Is it valid to concurrently read and write to disjoint segments of a single buffer allocated via cudaMallocHost

To provide more context, the intended use case is to build a fast, simple allocator on top of a single large allocation created with cudaMallocHost.

“Allocations” created with this allocator will be 1024 byte aligned segments of the original large allocation. The plan is to use these “allocations” just as we would use an allocation created via cudaMallocHost. So portions of the original large allocation may be read from/written to by the device as other sections are read from/written to by the host.

Is this valid? Will it induce any performance issues due to additional cache operations? This seems to be working for us (providing a solid performance improvement), but I want to make sure this is defined behavior.

Yes, it is valid

1 Like

It is too late in the day for my brain to reason about this properly, but do we not need some qualifier here regarding granularity? If not in terms of correctness, then at least in terms of performance? I am thinking about an analogue to false sharing of cache lines.

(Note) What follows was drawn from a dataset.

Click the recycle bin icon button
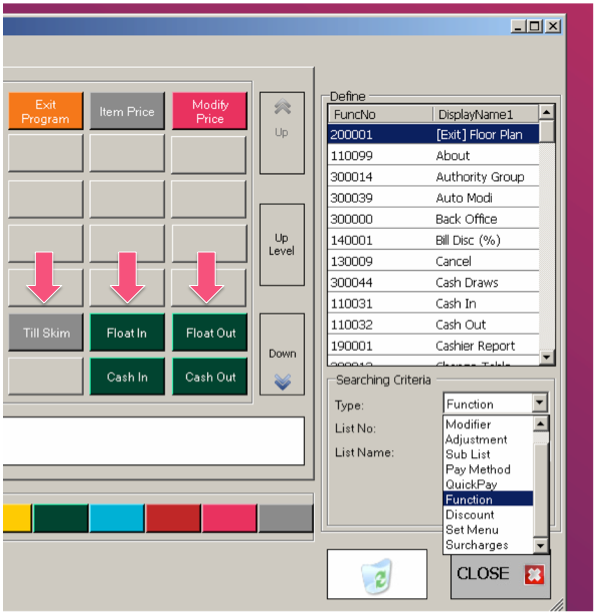 (x=377, y=574)
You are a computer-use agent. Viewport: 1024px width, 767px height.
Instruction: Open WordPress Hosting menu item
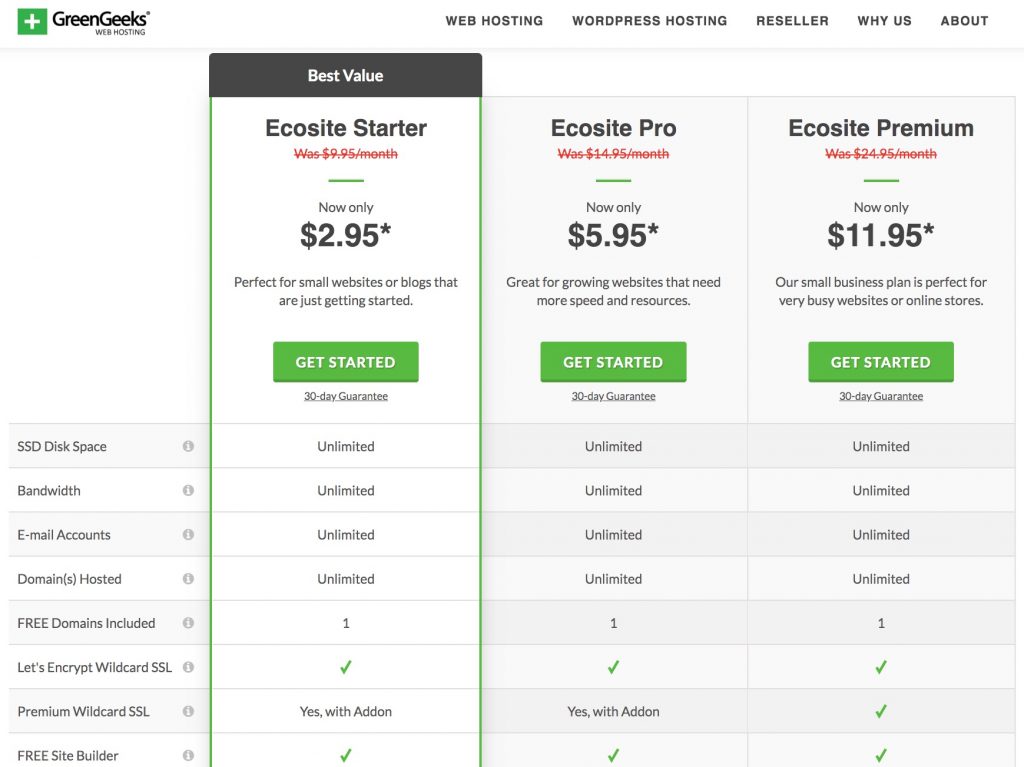(649, 21)
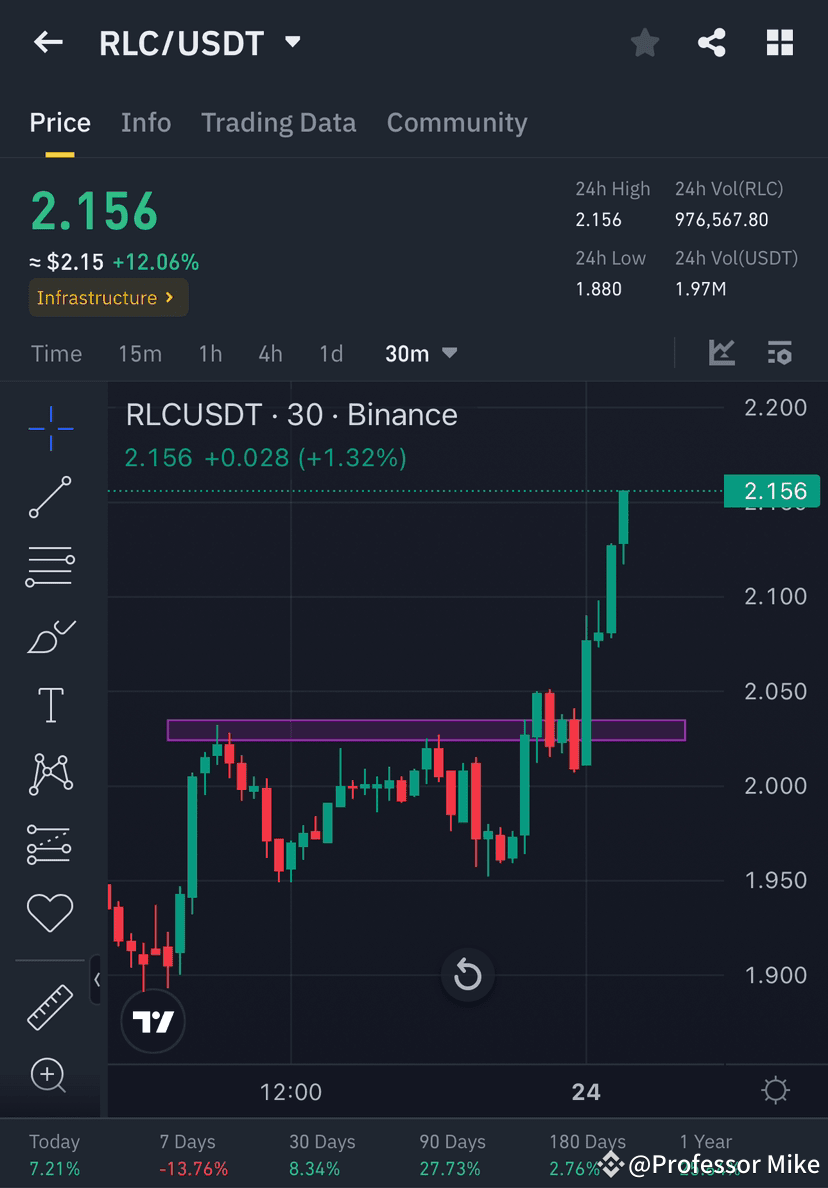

So, hypothetically something like “disjoint, defined as not jointly occupying any 64-byte aligned 64-byte chunk of memory”.

1 Like

I agree, to avoid performance degradation cache lines should not be shared.
OP is using 1024-byte aligned chunks so false sharing between CPU and GPU should not be an issue.

1 Like

Thanks! Just out of curiosity, does this remain valid for unified memory (cudaMallocManaged)?